#### What is being asked
Could you retype each of the following items line for line, without changing a single character?

○ ○ ○

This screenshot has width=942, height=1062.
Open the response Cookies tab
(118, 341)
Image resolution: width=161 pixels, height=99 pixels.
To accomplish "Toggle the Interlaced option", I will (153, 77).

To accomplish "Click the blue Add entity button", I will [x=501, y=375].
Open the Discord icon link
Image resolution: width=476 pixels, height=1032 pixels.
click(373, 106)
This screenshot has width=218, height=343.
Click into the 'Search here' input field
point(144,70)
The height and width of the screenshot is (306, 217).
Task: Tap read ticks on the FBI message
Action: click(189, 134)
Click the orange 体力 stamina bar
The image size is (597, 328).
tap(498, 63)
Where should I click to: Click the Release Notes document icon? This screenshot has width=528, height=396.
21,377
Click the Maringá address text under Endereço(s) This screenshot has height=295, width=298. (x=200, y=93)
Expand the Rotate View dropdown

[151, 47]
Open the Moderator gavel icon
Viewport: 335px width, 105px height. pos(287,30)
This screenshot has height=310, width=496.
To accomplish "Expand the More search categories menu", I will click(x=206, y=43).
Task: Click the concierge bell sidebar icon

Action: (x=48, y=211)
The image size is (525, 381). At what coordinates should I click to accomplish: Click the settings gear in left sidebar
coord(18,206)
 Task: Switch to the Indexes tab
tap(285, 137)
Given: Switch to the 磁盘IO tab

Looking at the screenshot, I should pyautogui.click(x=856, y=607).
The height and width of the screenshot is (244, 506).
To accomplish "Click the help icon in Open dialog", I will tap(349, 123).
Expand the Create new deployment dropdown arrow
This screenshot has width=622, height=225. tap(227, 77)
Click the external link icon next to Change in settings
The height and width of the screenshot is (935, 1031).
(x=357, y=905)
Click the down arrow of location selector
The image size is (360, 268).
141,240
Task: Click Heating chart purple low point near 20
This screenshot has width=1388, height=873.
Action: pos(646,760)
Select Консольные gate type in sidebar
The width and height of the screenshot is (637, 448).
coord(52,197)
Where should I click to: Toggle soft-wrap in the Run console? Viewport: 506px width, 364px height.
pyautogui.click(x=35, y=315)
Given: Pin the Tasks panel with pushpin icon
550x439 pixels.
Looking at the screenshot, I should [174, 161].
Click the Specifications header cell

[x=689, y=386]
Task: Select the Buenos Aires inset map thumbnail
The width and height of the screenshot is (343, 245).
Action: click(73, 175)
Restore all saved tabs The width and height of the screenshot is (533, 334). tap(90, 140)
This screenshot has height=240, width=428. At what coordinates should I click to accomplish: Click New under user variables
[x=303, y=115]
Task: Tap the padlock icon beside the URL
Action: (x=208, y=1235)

○ ○ ○

#### Written reply
This screenshot has width=942, height=1062.
Open the response Cookies tab
(118, 341)
Image resolution: width=161 pixels, height=99 pixels.
To accomplish "Toggle the Interlaced option", I will (153, 77).

To accomplish "Click the blue Add entity button", I will [x=501, y=375].
Open the Discord icon link
Image resolution: width=476 pixels, height=1032 pixels.
click(373, 106)
This screenshot has width=218, height=343.
Click into the 'Search here' input field
point(144,70)
The height and width of the screenshot is (306, 217).
Task: Tap read ticks on the FBI message
Action: click(189, 134)
Click the orange 体力 stamina bar
The image size is (597, 328).
tap(498, 63)
Where should I click to: Click the Release Notes document icon? This screenshot has width=528, height=396.
21,377
Click the Maringá address text under Endereço(s) This screenshot has height=295, width=298. (x=200, y=93)
Expand the Rotate View dropdown

[151, 47]
Open the Moderator gavel icon
Viewport: 335px width, 105px height. pos(287,30)
This screenshot has height=310, width=496.
To accomplish "Expand the More search categories menu", I will click(x=206, y=43).
Task: Click the concierge bell sidebar icon

Action: (x=48, y=211)
The image size is (525, 381). At what coordinates should I click to accomplish: Click the settings gear in left sidebar
coord(18,206)
 Task: Switch to the Indexes tab
tap(285, 137)
Given: Switch to the 磁盘IO tab

Looking at the screenshot, I should pyautogui.click(x=856, y=607).
The height and width of the screenshot is (244, 506).
To accomplish "Click the help icon in Open dialog", I will tap(349, 123).
Expand the Create new deployment dropdown arrow
This screenshot has width=622, height=225. tap(227, 77)
Click the external link icon next to Change in settings
The height and width of the screenshot is (935, 1031).
(x=357, y=905)
Click the down arrow of location selector
The image size is (360, 268).
141,240
Task: Click Heating chart purple low point near 20
This screenshot has width=1388, height=873.
Action: pos(646,760)
Select Консольные gate type in sidebar
The width and height of the screenshot is (637, 448).
coord(52,197)
Where should I click to: Toggle soft-wrap in the Run console? Viewport: 506px width, 364px height.
pyautogui.click(x=35, y=315)
Given: Pin the Tasks panel with pushpin icon
550x439 pixels.
Looking at the screenshot, I should [174, 161].
Click the Specifications header cell

[x=689, y=386]
Task: Select the Buenos Aires inset map thumbnail
The width and height of the screenshot is (343, 245).
Action: click(73, 175)
Restore all saved tabs The width and height of the screenshot is (533, 334). tap(90, 140)
This screenshot has height=240, width=428. At what coordinates should I click to accomplish: Click New under user variables
[x=303, y=115]
Task: Tap the padlock icon beside the URL
Action: (x=208, y=1235)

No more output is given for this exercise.